Meaningful Rule Discovery and Adaptive Classification of Multi-Dimensional Time Series Data
The ability to make predictions about future events is at the heart of much of science; so, it is not surprising that prediction has been a topic of great interest in the data mining community for the last decade. Most of the previous work has attempted to predict the future based on the current value of a stream. However, for many problems the actual values are irrelevant, whereas the shape of the current time series pattern may foretell the future. The handful of research efforts that consider this variant of the problem have met with limited success. In particular, it is now understood that most of these efforts allow the discovery of spurious rules. We believe the reason why rule discovery in real-valued time series has failed thus far is because most efforts have more or less indiscriminately applied the ideas of symbolic stream rule discovery to real-valued rule discovery. We feel that the lack of progress in this pursuit can be attributed to two related factors: the lack of effective algorithms for rule discovery in one dimensional time series, resulting in poor-quality and random rules; less accurate classifiers built for multi-dimensional time series in order to make accurate predictions.

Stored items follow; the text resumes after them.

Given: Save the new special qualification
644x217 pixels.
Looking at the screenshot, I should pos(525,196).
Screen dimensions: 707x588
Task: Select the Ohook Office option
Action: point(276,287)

In recent years Dynamic Time Warping (DTW) has emerged as the distance measure of choice for virtually all time series data mining applications. For example, virtually all applications that process data from wearable devices use DTW as a core sub-routine. This is the result of significant progress in improving DTW's efficiency, together with multiple empirical studies showing that DTW-based classifiers at least equal (and generally surpass) the accuracy of all their rivals across dozens of datasets. Thus far, most of the research has considered only the one-dimensional case, with practitioners generalizing to the multi-dimensional case in one of two ways, dependent or independent warping. In general, it appears the community believes either that the two ways are equivalent, or that the choice is irrelevant.

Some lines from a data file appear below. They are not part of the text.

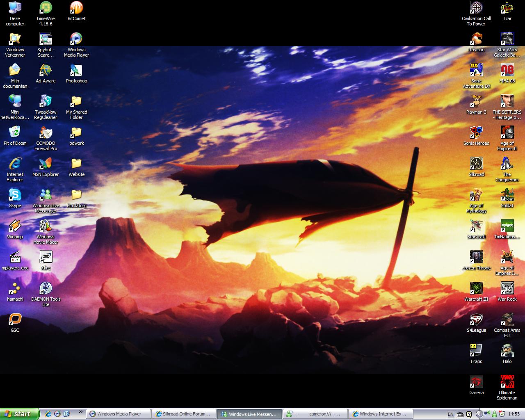This screenshot has height=420, width=525.
Task: Open the EN language bar selector
Action: tap(451, 414)
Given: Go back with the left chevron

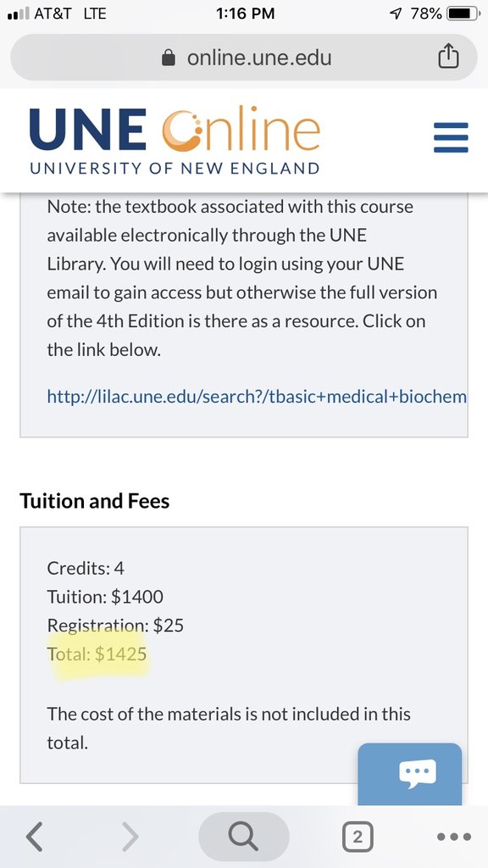Looking at the screenshot, I should pos(34,837).
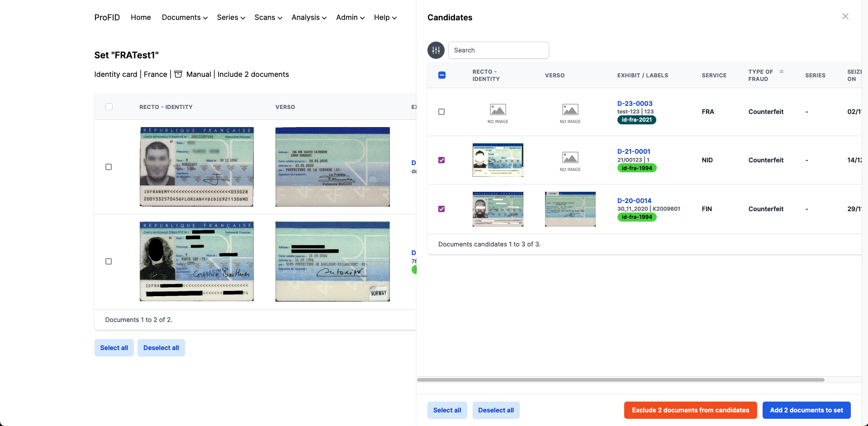
Task: Click the archive box icon beside Manual
Action: coord(178,74)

In this dissertation, we strive to solve these problems. The contribution of this dissertation is as follows:
First, we show why the idea of applying symbolic stream rule discovery to real-valued rule discovery is not directly suitable for rule discovery in time series. Beyond our novel definitions/representations, which allow for meaningful and extendable specifications of rules, we further show novel algorithms that allow us to quickly discover high quality rules in very large datasets that accurately predict the occurrence of future events
Finally, we show that the two most commonly used multi-dimensional DTW methods can produce different classifications, and neither one dominates over the other. This seems to suggest that one should learn the best method for a particular application. However, we will show that this is not necessary; a simple, principled rule can be used on a case-by-case basis to predict which of the two methods we should trust at the time of classification. Our method allows us to ensure that classification results are at least as accurate as the better of the two rival methods, and, in many cases, our method is significantly more accurate. We demonstrate our ideas with the most extensive set of multi-dimensional time series classification experiments ever attempted.